TRECHO FORNECIDO —
----------

A gente concorda: o que faz uma peça, uma criação, um móvel ser único? É a pitada da criatividade pessoal e da sinergia entre a estética como uma referência da bagagem do criador provinda de uma inquietação ou de uma vivência. A beleza brasileira acontece no mix de tudo o que somos.

A capa do disco Orgunga, por exemplo, foi uma criação que aconteceu assim: O rapper decidiu criar o figurino com fibra sintética, que imita cabelo, comprada na 25 de Março, centro de São Paulo. O resultado é belo e autoral.

“Minha mãe é cabeleireira e eu faço isso desde os 13 anos, a minha relação com o cabelo é muito forte. Eu fui lá no centro, comprei um monte de fibra que são uns cabelos loiros e fiz a roupa, é a minha versão Brasil, mas pode ser Marghela. Se eu falar que isso aqui é do sei lá quem, as pessoas vão acreditar que é do sei lá quem. Mas eu construí.”

Dalasam vai além e cita suas buscas que vão além das vivências: admiração pela Ásia Meridional.

“Muito do que eu penso quanto a estética para o meu trabalho vem da cultura indiana. A sonoridade de Dalasam tem esta referência e é uma música que acontece na mesma temperatura que a o norte e nordeste e muitos instrumentos da música dos países de lá, como Índia e Sri Lanka, são primos de instrumentos brasileiros do frevo, por exemplo.”

A própria sonoridade – Da la sam – vem daí.

O que é design?

Rico Dalasam é sem dúvida um agente transformador da nossa cultura e, para nóso design está presente na plástica do seu som e da sua imagem. Perguntamos para ele então: o que é design pra você? Pausa – não porque essa pergunta lhe pareceu difícil, mas porque procurava as palavras precisas:

“design é quando a disposição das coisas fazem sentido ao modo de vida.”

----------

DADOS FORNECIDOS —

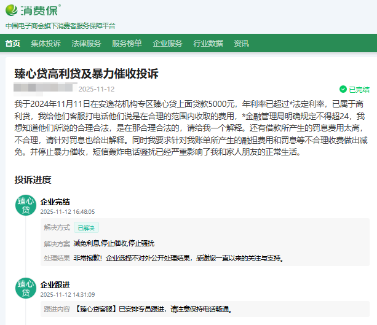Image resolution: width=377 pixels, height=325 pixels.
Task: Switch to the 资讯 section
Action: click(x=241, y=44)
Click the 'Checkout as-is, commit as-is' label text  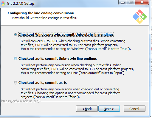(43, 83)
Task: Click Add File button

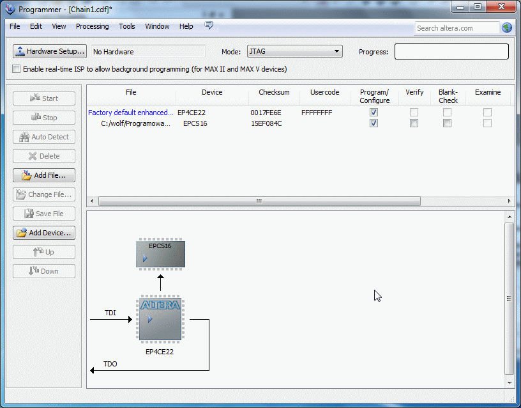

----------

Reproduza sem alterações a parte do texto sobre Rico Dalasam que começa nas palavras "Dalasam vai além" e termina após "que é design?".

Dalasam vai além e cita suas buscas que vão além das vivências: admiração pela Ásia Meridional.

“Muito do que eu penso quanto a estética para o meu trabalho vem da cultura indiana. A sonoridade de Dalasam tem esta referência e é uma música que acontece na mesma temperatura que a o norte e nordeste e muitos instrumentos da música dos países de lá, como Índia e Sri Lanka, são primos de instrumentos brasileiros do frevo, por exemplo.”

A própria sonoridade – Da la sam – vem daí.

O que é design?